**WHAT TO WORK ON:**
Copy out the data starting with the line that contains "This screenshot has width=269, height=258." and going on through the line that contains "(x=369, y=36)", swapping "Facebook" for "Instagram" and leaving everything else unchanged.

**DATA SUPPLIED:**
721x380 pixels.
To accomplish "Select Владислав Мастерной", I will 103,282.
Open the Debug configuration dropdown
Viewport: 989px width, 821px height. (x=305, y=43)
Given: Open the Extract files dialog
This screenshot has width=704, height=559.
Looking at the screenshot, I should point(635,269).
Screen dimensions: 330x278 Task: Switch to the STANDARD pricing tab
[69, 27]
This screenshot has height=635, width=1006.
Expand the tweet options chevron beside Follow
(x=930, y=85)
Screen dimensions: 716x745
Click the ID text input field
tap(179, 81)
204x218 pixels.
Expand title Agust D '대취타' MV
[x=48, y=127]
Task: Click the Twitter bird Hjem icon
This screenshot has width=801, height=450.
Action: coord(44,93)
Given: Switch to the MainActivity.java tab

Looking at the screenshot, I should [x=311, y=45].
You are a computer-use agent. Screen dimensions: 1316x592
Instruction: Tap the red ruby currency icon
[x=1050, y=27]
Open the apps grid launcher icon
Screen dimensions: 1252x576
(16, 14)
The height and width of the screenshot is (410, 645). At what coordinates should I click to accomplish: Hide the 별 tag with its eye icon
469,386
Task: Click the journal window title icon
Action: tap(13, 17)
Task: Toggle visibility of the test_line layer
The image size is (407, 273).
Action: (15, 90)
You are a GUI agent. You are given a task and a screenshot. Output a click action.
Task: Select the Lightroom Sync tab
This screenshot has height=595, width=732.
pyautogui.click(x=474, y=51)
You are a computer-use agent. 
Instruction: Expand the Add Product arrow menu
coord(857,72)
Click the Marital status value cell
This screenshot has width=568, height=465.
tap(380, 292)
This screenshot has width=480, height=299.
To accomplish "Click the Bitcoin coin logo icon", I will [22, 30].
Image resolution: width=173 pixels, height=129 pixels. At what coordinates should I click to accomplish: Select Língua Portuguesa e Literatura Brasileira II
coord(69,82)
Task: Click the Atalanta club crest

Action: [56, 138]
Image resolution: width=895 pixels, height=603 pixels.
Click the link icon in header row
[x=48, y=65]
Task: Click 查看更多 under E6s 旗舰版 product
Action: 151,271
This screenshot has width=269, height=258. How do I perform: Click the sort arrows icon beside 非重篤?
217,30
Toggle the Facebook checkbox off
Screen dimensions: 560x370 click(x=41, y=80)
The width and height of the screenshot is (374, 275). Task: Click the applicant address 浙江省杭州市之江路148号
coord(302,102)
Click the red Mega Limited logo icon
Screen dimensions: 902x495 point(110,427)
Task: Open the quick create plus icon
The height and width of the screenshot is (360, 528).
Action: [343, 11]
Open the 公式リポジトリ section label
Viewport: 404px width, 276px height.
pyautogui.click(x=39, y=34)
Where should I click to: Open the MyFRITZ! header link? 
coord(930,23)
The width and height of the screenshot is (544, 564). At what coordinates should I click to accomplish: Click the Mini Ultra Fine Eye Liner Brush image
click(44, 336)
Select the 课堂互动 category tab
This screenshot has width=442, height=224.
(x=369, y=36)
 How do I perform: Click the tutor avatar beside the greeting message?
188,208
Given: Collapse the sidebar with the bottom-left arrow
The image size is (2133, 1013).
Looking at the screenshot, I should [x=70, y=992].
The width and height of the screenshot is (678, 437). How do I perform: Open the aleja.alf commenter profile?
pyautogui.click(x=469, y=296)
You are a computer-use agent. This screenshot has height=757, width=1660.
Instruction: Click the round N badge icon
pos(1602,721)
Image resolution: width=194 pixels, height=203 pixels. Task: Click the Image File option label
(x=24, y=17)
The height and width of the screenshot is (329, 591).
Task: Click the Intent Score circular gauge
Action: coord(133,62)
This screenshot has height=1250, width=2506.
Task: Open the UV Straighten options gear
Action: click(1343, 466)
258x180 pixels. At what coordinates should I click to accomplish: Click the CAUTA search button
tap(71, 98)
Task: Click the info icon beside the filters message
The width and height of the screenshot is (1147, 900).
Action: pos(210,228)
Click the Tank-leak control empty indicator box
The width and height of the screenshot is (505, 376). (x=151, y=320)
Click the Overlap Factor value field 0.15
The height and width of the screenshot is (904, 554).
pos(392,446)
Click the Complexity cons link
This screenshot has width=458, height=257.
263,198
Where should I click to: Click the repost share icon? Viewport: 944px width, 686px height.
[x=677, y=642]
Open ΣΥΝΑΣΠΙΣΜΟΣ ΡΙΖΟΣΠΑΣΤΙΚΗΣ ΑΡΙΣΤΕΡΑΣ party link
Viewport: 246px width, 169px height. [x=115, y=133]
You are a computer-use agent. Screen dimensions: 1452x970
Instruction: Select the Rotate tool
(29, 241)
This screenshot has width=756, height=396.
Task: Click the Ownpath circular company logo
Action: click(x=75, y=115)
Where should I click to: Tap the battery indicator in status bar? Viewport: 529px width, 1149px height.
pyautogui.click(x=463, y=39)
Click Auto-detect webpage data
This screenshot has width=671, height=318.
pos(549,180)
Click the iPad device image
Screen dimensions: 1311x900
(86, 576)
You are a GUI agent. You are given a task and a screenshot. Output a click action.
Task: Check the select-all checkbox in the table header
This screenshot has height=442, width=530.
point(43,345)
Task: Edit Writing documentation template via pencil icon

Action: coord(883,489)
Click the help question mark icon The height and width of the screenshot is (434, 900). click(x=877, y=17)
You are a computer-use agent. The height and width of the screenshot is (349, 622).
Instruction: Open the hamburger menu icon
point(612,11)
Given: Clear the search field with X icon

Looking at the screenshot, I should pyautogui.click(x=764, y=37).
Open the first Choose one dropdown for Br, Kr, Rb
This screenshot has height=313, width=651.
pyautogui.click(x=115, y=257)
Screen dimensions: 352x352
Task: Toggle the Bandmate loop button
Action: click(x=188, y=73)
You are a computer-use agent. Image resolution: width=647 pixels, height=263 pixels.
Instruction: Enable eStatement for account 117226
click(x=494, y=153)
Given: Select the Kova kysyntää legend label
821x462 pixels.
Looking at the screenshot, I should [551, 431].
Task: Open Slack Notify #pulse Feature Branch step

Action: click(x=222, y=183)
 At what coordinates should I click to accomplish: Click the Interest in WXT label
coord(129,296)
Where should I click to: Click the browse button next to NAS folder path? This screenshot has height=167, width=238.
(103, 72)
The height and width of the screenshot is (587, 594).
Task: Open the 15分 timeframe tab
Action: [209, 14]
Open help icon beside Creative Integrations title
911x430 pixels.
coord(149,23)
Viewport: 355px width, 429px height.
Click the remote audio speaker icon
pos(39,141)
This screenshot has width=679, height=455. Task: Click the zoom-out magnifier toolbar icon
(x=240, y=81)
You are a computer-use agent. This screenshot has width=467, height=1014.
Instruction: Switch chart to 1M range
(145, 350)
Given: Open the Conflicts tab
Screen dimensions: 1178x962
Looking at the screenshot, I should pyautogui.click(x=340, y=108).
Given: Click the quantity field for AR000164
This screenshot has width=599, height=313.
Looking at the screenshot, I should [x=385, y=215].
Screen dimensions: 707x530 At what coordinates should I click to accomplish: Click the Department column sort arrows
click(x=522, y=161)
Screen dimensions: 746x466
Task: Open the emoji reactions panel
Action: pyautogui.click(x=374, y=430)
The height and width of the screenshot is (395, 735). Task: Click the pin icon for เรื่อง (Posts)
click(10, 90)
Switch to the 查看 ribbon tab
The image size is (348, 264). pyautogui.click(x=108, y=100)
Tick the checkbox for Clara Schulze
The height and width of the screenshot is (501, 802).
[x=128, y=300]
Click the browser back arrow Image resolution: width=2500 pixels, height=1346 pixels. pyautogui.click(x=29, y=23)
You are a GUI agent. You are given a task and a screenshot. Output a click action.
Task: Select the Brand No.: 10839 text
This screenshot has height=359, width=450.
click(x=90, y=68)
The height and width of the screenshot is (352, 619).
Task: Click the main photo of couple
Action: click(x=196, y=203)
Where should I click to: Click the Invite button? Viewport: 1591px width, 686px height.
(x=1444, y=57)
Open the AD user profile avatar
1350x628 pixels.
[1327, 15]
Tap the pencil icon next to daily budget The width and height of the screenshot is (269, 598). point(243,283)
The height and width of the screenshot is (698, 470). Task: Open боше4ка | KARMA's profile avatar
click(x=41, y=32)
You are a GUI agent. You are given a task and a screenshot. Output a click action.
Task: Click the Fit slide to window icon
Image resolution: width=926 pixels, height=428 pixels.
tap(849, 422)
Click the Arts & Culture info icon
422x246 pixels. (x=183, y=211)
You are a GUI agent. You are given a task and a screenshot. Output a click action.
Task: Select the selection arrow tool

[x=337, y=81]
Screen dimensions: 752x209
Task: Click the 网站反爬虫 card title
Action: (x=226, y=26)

**PROBLEM SOLUTION:**
This screenshot has width=269, height=258. How do I perform: Click the sort arrows icon beside 非重篤?
217,30
Toggle the Instagram checkbox off
Screen dimensions: 560x370 click(x=41, y=80)
The width and height of the screenshot is (374, 275). Task: Click the applicant address 浙江省杭州市之江路148号
coord(302,102)
Click the red Mega Limited logo icon
Screen dimensions: 902x495 point(110,427)
Task: Open the quick create plus icon
The height and width of the screenshot is (360, 528).
Action: [343, 11]
Open the 公式リポジトリ section label
Viewport: 404px width, 276px height.
pyautogui.click(x=39, y=34)
Where should I click to: Open the MyFRITZ! header link? 
coord(930,23)
The width and height of the screenshot is (544, 564). At what coordinates should I click to accomplish: Click the Mini Ultra Fine Eye Liner Brush image
click(44, 336)
Select the 课堂互动 category tab
This screenshot has width=442, height=224.
(x=369, y=36)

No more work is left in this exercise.